In practice, this creates a two-tier landscape. Many mid-size and small employer plans are subject to the mandate, while some of the largest national employers operating self-funded plans may not be. However, ERISA plans often track commercial policy trends voluntarily, particularly when Medicare and major guideline bodies support coverage.


Pricing: What If Everything Is Covered at $1?

Coverage mandates do not regulate reimbursement rates.

In theory, a payer could comply with a biomarker mandate—approve coverage for CGP, MRD, PGx, etc.—and reimburse each test at a nominal amount, say $1. That would satisfy the coverage obligation while functionally undermining access.

Three practical constraints limit that scenario:

  1. Network Adequacy and Contracting Reality
    Laboratories are not required to contract at unsustainable rates. If reimbursement is nominal, labs may decline network participation, forcing plans into out-of-network payment disputes or access complaints.

  2. Market Benchmarking
    When statutes tether coverage to Medicare NCDs/LCDs or FDA labeling, commercial pricing pressure tends to reference Medicare’s CLFS rates as a de facto floor. While not legally binding, Medicare pricing creates a powerful anchor.

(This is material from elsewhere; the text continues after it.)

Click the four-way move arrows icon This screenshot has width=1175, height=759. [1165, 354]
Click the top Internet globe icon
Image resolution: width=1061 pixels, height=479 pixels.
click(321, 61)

  3. Good Faith and Regulatory Oversight
    State regulators can scrutinize reimbursement practices if they effectively nullify a mandated benefit. While statutes focus on coverage, persistent token pricing could trigger complaints or broader unfair practice scrutiny.

So coverage mandates solve one axis of access—eligibility—but not the second axis—payment adequacy.

In genomics policy terms:
Mandates address “yes/no.”
Pricing determines whether the answer is economically meaningful.